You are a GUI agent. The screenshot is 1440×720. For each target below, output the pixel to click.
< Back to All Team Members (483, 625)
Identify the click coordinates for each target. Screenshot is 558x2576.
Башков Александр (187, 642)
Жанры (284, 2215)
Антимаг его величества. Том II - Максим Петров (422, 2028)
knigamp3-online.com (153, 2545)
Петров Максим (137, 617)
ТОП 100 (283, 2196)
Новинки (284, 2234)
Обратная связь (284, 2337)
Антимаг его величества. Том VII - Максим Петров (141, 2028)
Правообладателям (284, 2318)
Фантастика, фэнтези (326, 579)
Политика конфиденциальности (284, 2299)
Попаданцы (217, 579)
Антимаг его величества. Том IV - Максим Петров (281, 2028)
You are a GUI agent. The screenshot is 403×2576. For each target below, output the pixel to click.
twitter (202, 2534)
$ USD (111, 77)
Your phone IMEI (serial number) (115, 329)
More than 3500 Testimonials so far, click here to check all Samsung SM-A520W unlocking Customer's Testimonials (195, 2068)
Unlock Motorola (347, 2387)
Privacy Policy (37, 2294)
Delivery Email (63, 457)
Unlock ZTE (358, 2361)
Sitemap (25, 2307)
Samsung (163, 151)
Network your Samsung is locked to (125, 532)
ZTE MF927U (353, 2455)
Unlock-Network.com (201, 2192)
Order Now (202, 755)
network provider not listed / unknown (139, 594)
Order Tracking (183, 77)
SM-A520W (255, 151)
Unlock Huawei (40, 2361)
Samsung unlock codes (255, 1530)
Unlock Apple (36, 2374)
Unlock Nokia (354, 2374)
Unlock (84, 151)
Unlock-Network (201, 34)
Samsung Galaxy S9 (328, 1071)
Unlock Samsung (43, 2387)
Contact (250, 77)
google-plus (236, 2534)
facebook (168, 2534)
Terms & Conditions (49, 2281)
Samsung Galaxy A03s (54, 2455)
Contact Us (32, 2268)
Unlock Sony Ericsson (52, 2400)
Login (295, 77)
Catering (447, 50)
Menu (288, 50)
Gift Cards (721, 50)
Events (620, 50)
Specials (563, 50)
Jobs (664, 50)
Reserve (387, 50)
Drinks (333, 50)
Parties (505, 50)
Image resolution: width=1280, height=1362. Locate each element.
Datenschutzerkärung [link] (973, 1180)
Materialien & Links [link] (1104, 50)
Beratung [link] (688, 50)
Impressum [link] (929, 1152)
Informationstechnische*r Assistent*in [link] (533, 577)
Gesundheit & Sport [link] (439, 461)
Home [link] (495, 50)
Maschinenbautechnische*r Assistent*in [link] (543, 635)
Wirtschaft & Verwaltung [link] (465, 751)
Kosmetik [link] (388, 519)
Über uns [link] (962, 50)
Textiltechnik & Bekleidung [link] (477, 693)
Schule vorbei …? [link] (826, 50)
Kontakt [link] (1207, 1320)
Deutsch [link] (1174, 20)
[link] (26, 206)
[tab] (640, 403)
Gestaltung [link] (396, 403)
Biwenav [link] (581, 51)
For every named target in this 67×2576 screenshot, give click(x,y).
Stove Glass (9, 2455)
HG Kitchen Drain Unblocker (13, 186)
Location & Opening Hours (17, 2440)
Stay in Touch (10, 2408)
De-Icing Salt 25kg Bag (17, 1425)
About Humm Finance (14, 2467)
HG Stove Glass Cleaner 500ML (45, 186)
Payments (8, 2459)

+++

What to produce: Could you recast all the rows above as a JSON list of strings, with one string for each line and no blank lines?

Solution for this problem:
[
  "You are a GUI agent. The screenshot is 1440×720. For each target below, output the pixel to click.",
  "< Back to All Team Members (483, 625)",
  "Identify the click coordinates for each target. Screenshot is 558x2576.",
  "Башков Александр (187, 642)",
  "Жанры (284, 2215)",
  "Антимаг его величества. Том II - Максим Петров (422, 2028)",
  "knigamp3-online.com (153, 2545)",
  "Петров Максим (137, 617)",
  "ТОП 100 (283, 2196)",
  "Новинки (284, 2234)",
  "Обратная связь (284, 2337)",
  "Антимаг его величества. Том VII - Максим Петров (141, 2028)",
  "Правообладателям (284, 2318)",
  "Фантастика, фэнтези (326, 579)",
  "Политика конфиденциальности (284, 2299)",
  "Попаданцы (217, 579)",
  "Антимаг его величества. Том IV - Максим Петров (281, 2028)",
  "You are a GUI agent. The screenshot is 403×2576. For each target below, output the pixel to click.",
  "twitter (202, 2534)",
  "$ USD (111, 77)",
  "Your phone IMEI (serial number) (115, 329)",
  "More than 3500 Testimonials so far, click here to check all Samsung SM-A520W unlocking Customer's Testimonials (195, 2068)",
  "Unlock Motorola (347, 2387)",
  "Privacy Policy (37, 2294)",
  "Delivery Email (63, 457)",
  "Unlock ZTE (358, 2361)",
  "Sitemap (25, 2307)",
  "Samsung (163, 151)",
  "Network your Samsung is locked to (125, 532)",
  "ZTE MF927U (353, 2455)",
  "Unlock-Network.com (201, 2192)",
  "Order Now (202, 755)",
  "network provider not listed / unknown (139, 594)",
  "Order Tracking (183, 77)",
  "SM-A520W (255, 151)",
  "Unlock Huawei (40, 2361)",
  "Samsung unlock codes (255, 1530)",
  "Unlock Apple (36, 2374)",
  "Unlock Nokia (354, 2374)",
  "Unlock (84, 151)",
  "Unlock-Network (201, 34)",
  "Samsung Galaxy S9 (328, 1071)",
  "Unlock Samsung (43, 2387)",
  "Contact (250, 77)",
  "google-plus (236, 2534)",
  "facebook (168, 2534)",
  "Terms & Conditions (49, 2281)",
  "Samsung Galaxy A03s (54, 2455)",
  "Contact Us (32, 2268)",
  "Unlock Sony Ericsson (52, 2400)",
  "Login (295, 77)",
  "Catering (447, 50)",
  "Menu (288, 50)",
  "Gift Cards (721, 50)",
  "Events (620, 50)",
  "Specials (563, 50)",
  "Jobs (664, 50)",
  "Reserve (387, 50)",
  "Drinks (333, 50)",
  "Parties (505, 50)",
  "Image resolution: width=1280, height=1362. Locate each element.",
  "Datenschutzerkärung [link] (973, 1180)",
  "Materialien & Links [link] (1104, 50)",
  "Beratung [link] (688, 50)",
  "Impressum [link] (929, 1152)",
  "Informationstechnische*r Assistent*in [link] (533, 577)",
  "Gesundheit & Sport [link] (439, 461)",
  "Home [link] (495, 50)",
  "Maschinenbautechnische*r Assistent*in [link] (543, 635)",
  "Wirtschaft & Verwaltung [link] (465, 751)",
  "Kosmetik [link] (388, 519)",
  "Über uns [link] (962, 50)",
  "Textiltechnik & Bekleidung [link] (477, 693)",
  "Schule vorbei …? [link] (826, 50)",
  "Kontakt [link] (1207, 1320)",
  "Deutsch [link] (1174, 20)",
  "[link] (26, 206)",
  "[tab] (640, 403)",
  "Gestaltung [link] (396, 403)",
  "Biwenav [link] (581, 51)",
  "For every named target in this 67×2576 screenshot, give click(x,y).",
  "Stove Glass (9, 2455)",
  "HG Kitchen Drain Unblocker (13, 186)",
  "Location & Opening Hours (17, 2440)",
  "Stay in Touch (10, 2408)",
  "De-Icing Salt 25kg Bag (17, 1425)",
  "About Humm Finance (14, 2467)",
  "HG Stove Glass Cleaner 500ML (45, 186)",
  "Payments (8, 2459)"
]